Jika ada pihak yang tidak puas dengan pelaksanaan Pemilu, lanjut Syarief, UU telah mengatur mekanismenya. Adapun sengketa proses bisa diajukan ke Badan Pengawas Pemilu dan sengketa hasil di Mahkamah Konstitusi yang seluruhnya bermuara pada kepastian hukum melalui lembaga yudikasi.
Ia menilai sengketa proses pemilu seharusnya tidak melalui hak angket yang merupakan peradilan politik, unjuk kekuatan, dan rawan keterbelahan kebangsaan. Sebab hal ini justru berbahaya bagi demokrasi dalam jangka panjang.
Mantan Menteri Koperasi dan UKM ini pun mengajak semua pihak berpikir lebih holistik dan integratif dalam menyikapi pelaksanaan pemilu ini. Ia menilai masyarakat telah bersepakat untuk memilih pemimpin politik di tahun 2024, baik di tingkat nasional maupun daerah. Semua proses pelaksanaannya disepakati dan diawasi bersama, termasuk proses rekrutmen penyelenggara pemilu.

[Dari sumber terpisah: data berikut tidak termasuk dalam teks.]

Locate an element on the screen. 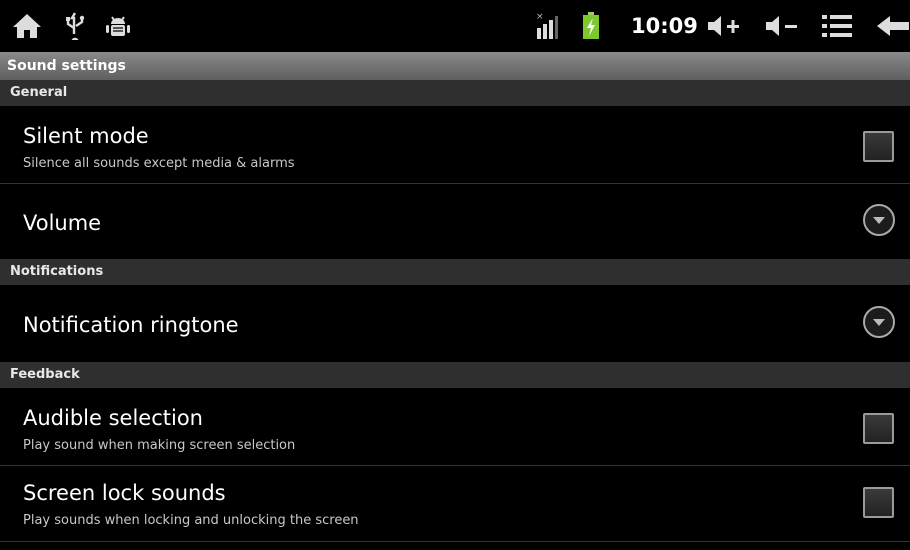 The height and width of the screenshot is (550, 910). notification-ringtone-chevron-icon is located at coordinates (879, 322).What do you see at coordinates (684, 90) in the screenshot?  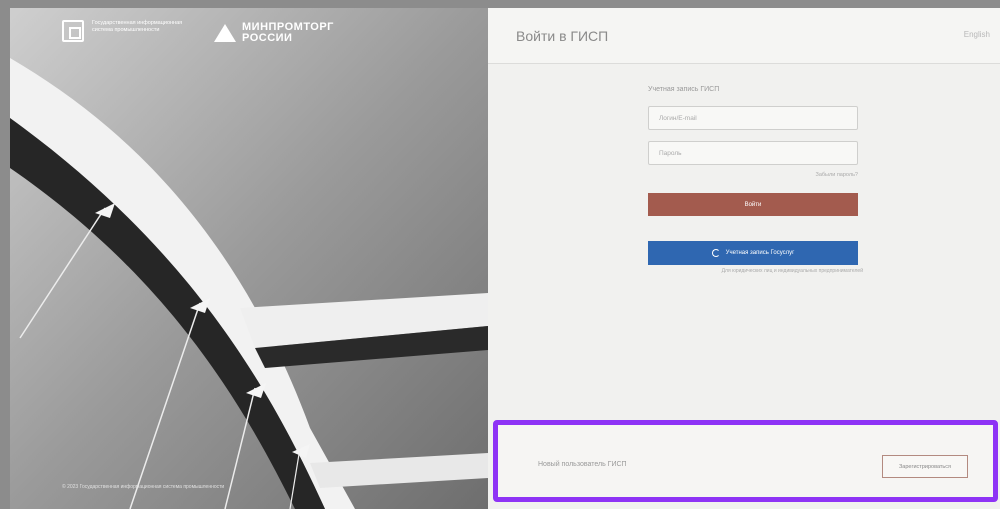 I see `account-section-label: Учетная запись ГИСП` at bounding box center [684, 90].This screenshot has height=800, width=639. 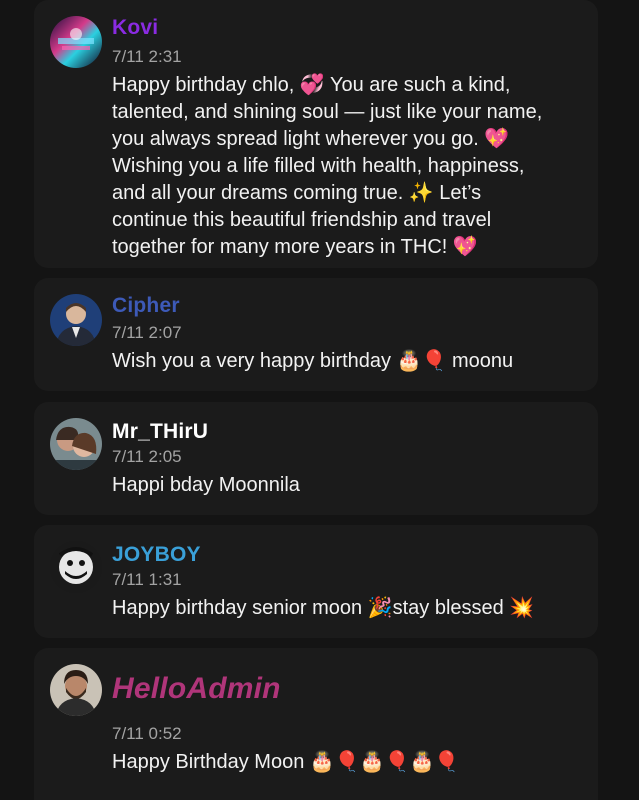 What do you see at coordinates (196, 689) in the screenshot?
I see `author-name: HelloAdmin` at bounding box center [196, 689].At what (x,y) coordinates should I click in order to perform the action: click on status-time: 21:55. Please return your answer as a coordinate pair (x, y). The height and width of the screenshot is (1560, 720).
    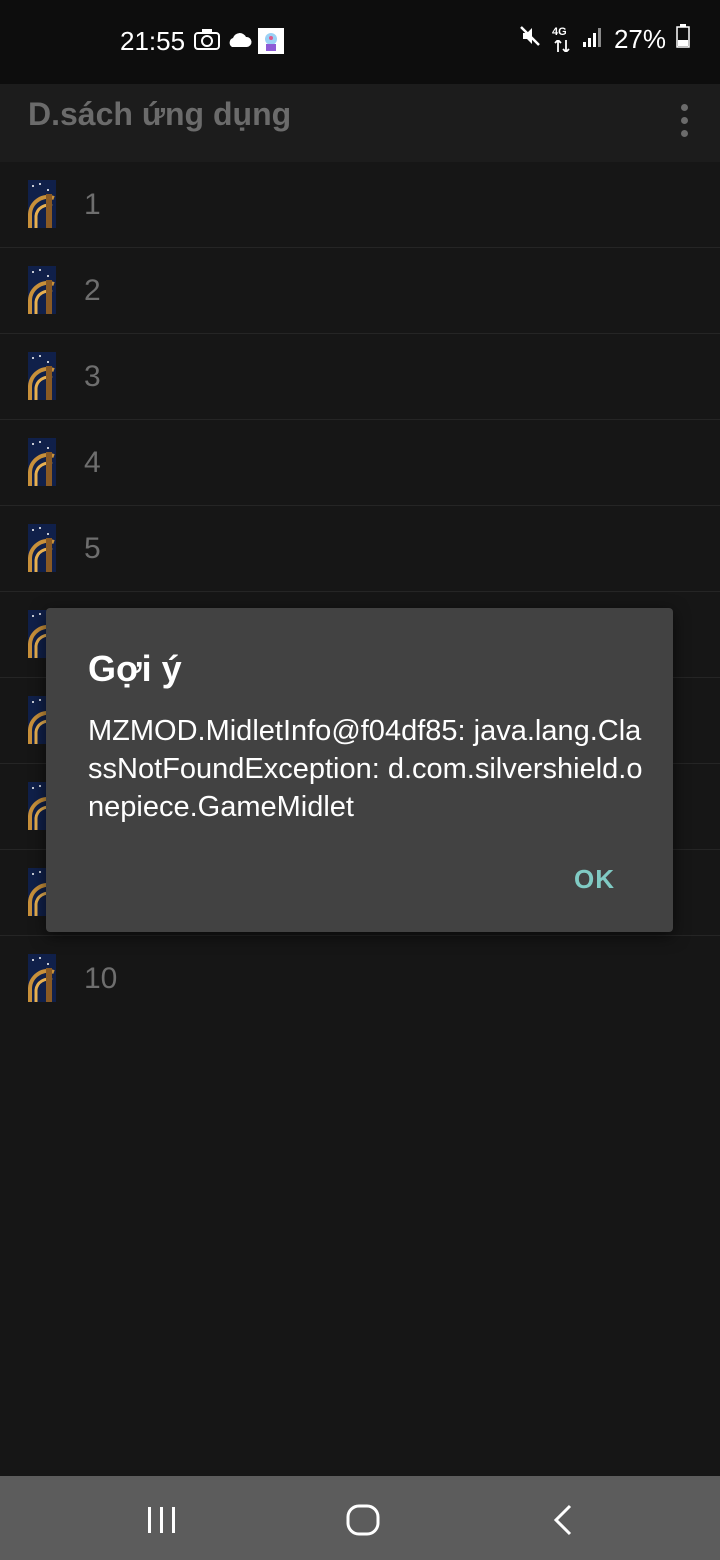
    Looking at the image, I should click on (153, 41).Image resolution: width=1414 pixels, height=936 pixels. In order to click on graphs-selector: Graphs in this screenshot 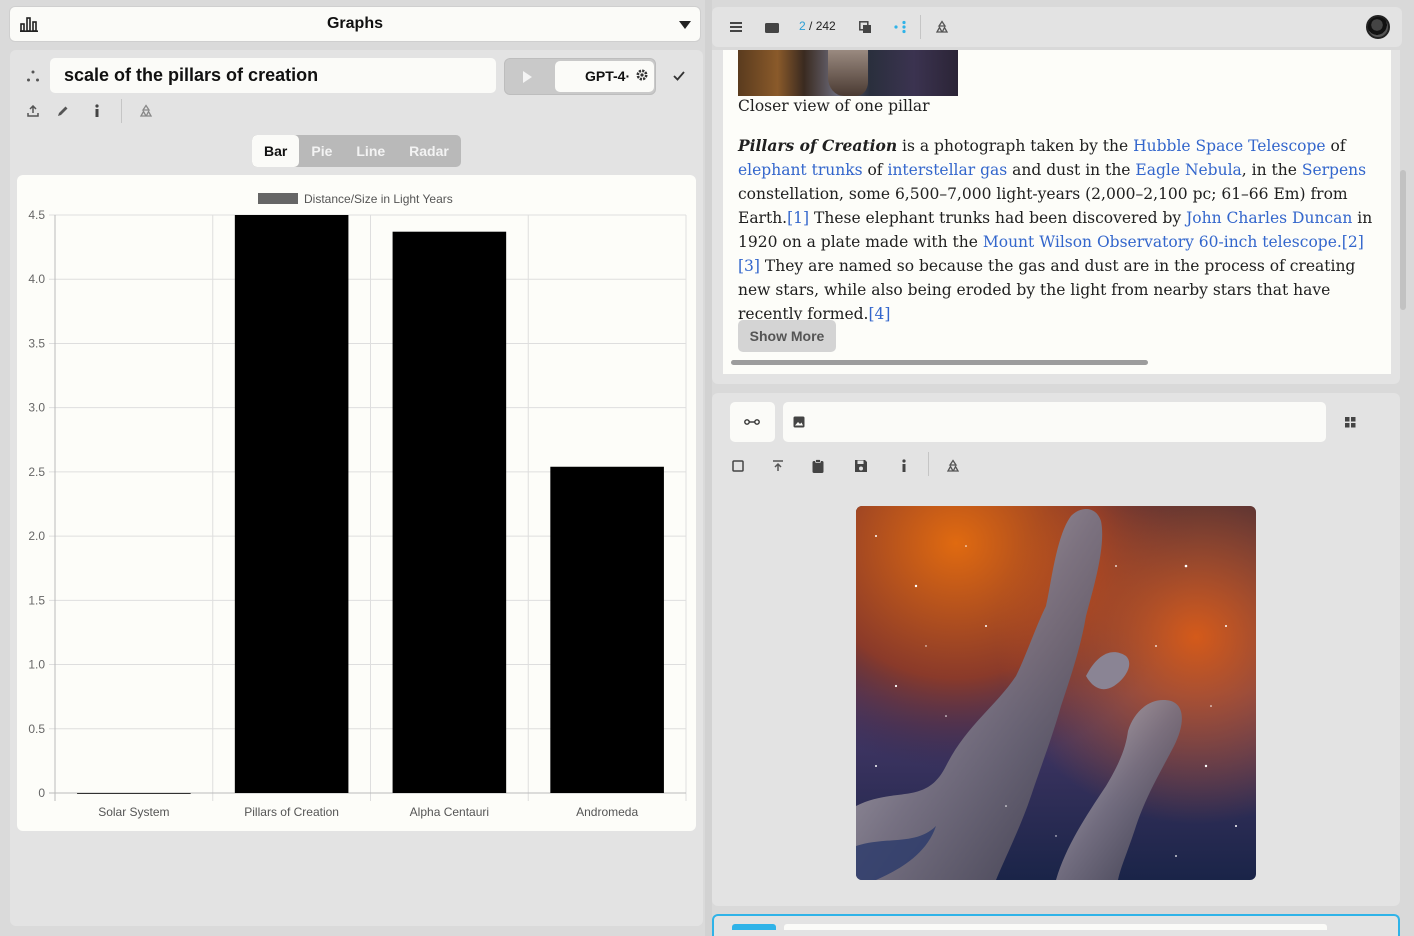, I will do `click(355, 24)`. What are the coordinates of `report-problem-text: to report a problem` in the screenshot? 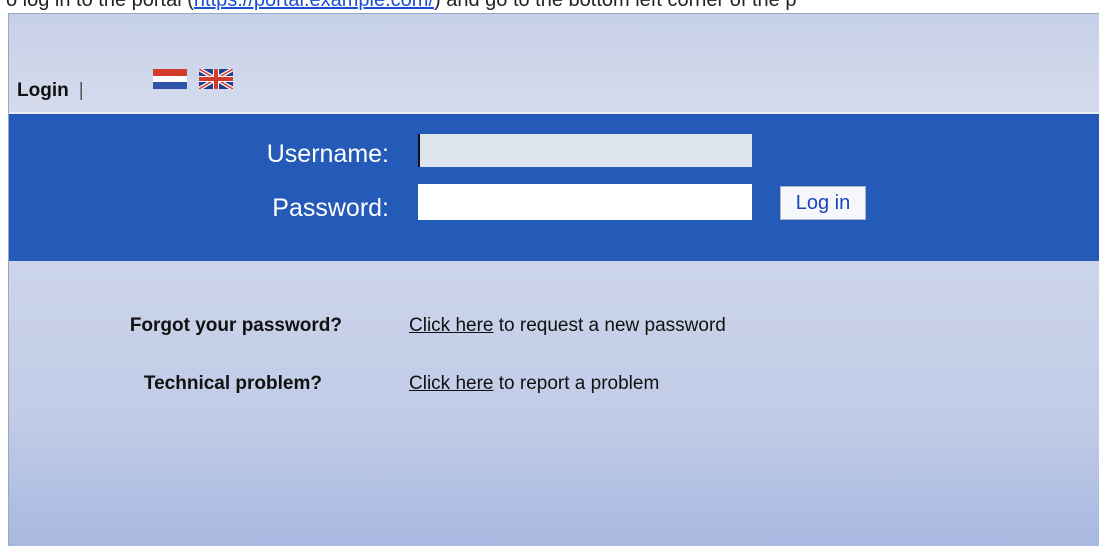 It's located at (576, 384).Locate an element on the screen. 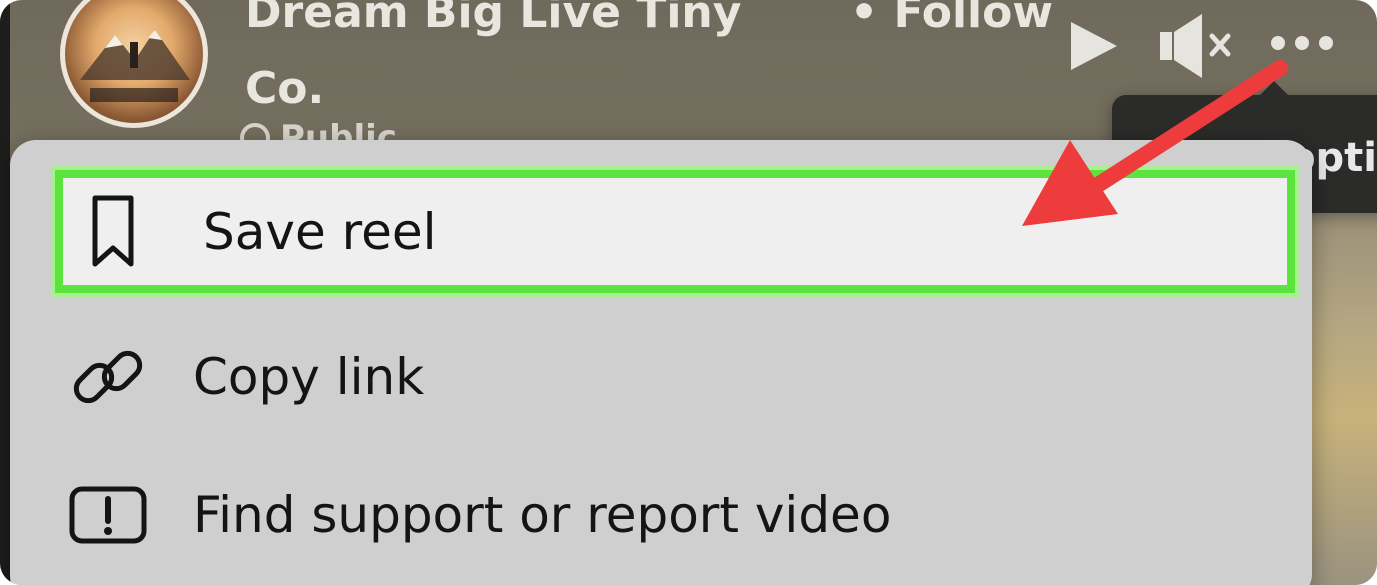 Image resolution: width=1377 pixels, height=585 pixels. more-options-icon is located at coordinates (1302, 43).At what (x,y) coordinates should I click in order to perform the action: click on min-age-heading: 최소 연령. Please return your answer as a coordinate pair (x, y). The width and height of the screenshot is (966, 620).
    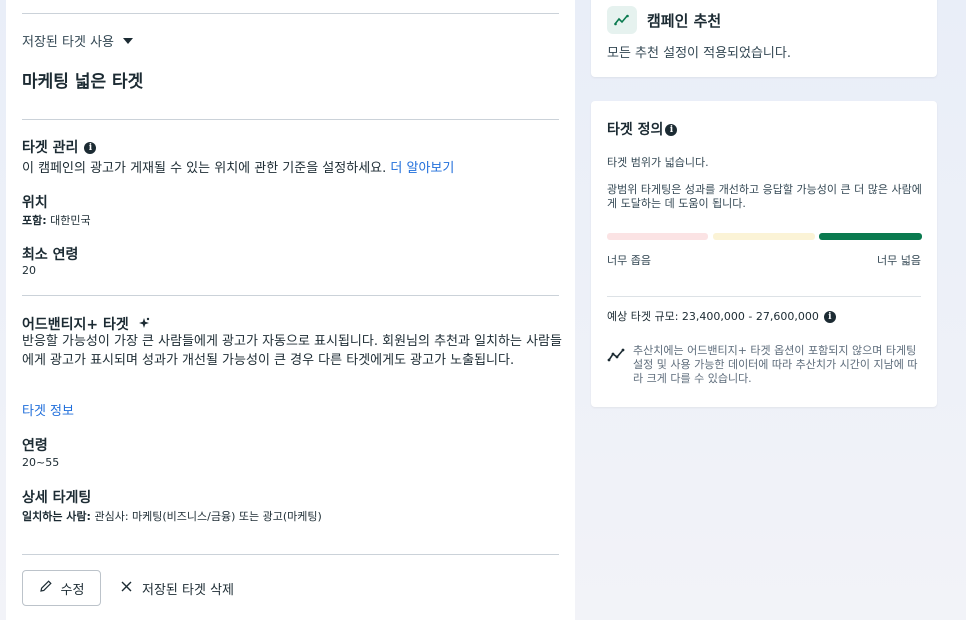
    Looking at the image, I should click on (50, 255).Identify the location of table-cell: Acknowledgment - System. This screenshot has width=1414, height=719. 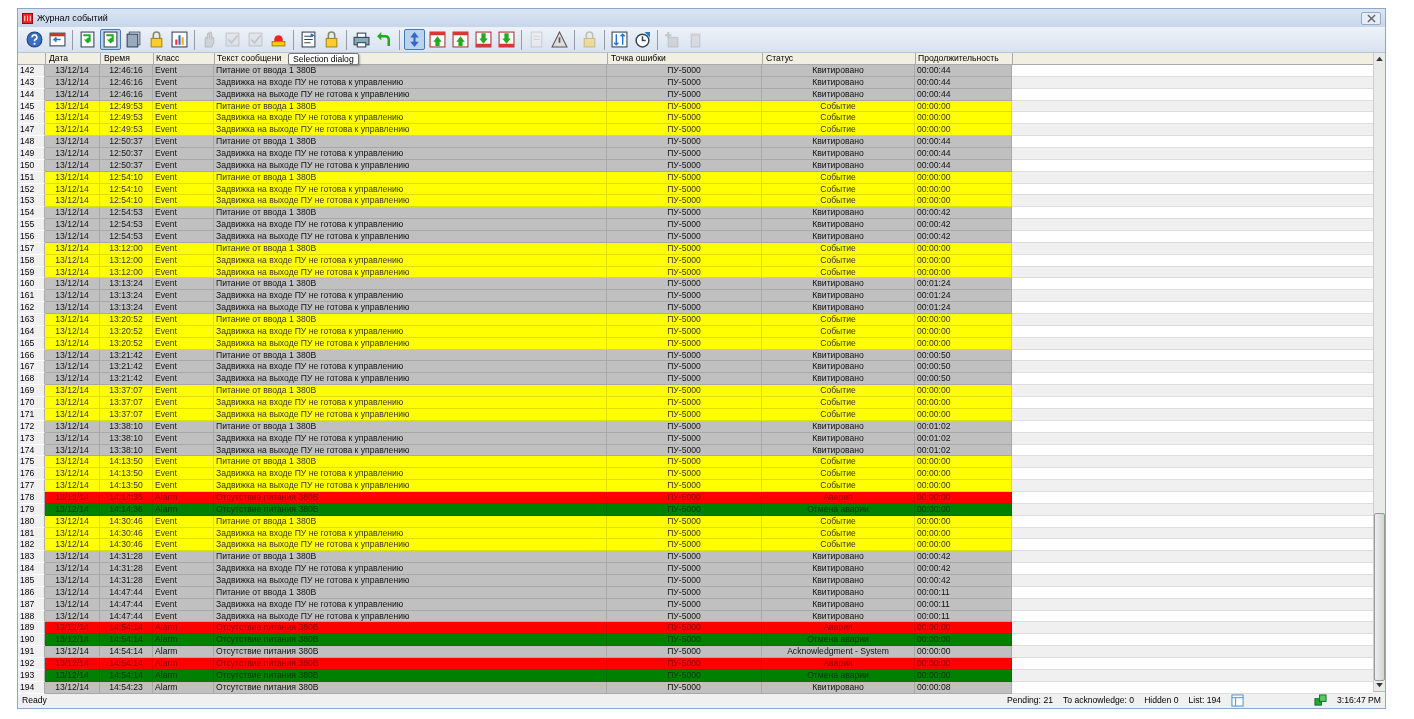
(838, 652).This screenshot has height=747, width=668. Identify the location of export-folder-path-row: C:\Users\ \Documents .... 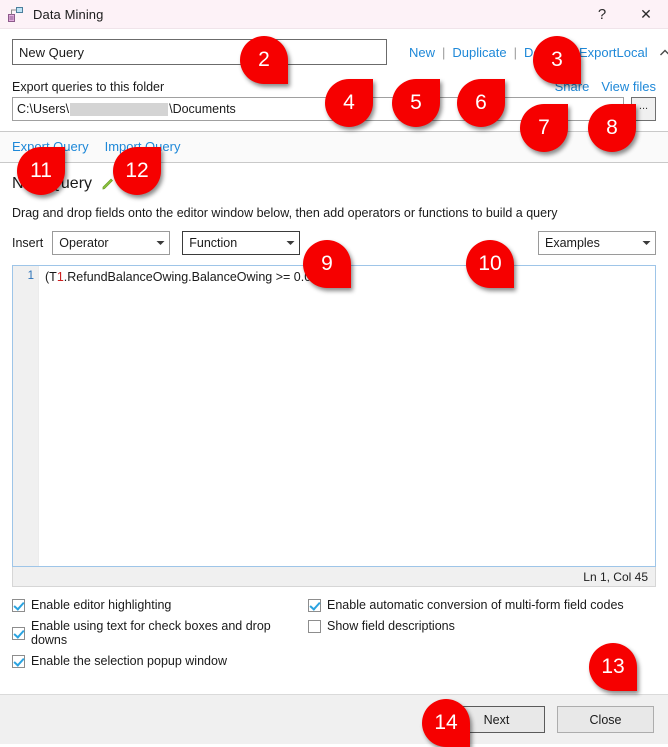
(334, 109). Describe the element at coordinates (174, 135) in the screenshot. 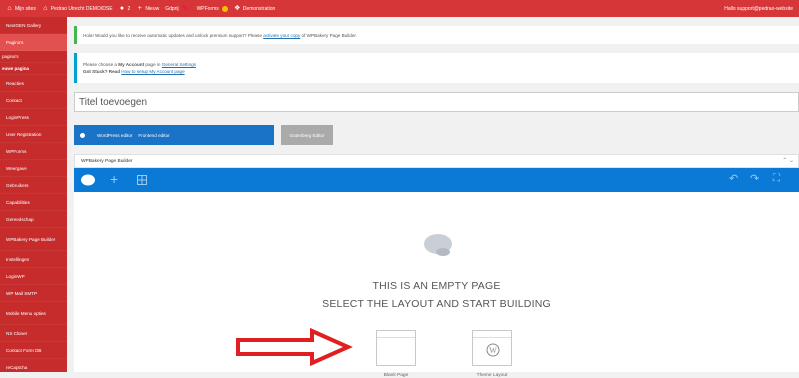

I see `editor-switch-bar: WordPress editor Frontend editor` at that location.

Syarief menambahkan dalam proses ini semuanya pun melibatkan lembaga legislatif. Maka jika pelaksanaan pemilu dipertanyakan, bahkan didelegitimasi oleh parlemen, menurutnya akan menyisakan banyak pertanyaan.
“Pemilihan KPU dan Bawaslu dilakukan juga oleh parlemen. Jadwal dan tahapan pemilu juga disepakati bersama oleh penyelenggara pemilu bersama-sama dengan DPR, lalu mengapa tugas berat penyelenggara ini kemudian mau dinegasikan?” tanyanya.
“Jika ada anggapan pemilu bermasalah, atau KPU dan Bawaslu tidak independen, sebaiknya gunakan saja saluran yang tersedia. Menggunakan mekanisme hukum jauh lebih baik dibandingkan unjuk kekuatan politik di DPR. Ujung-ujungnya rakyat juga yang akan menjadi korban,” pungkasnya.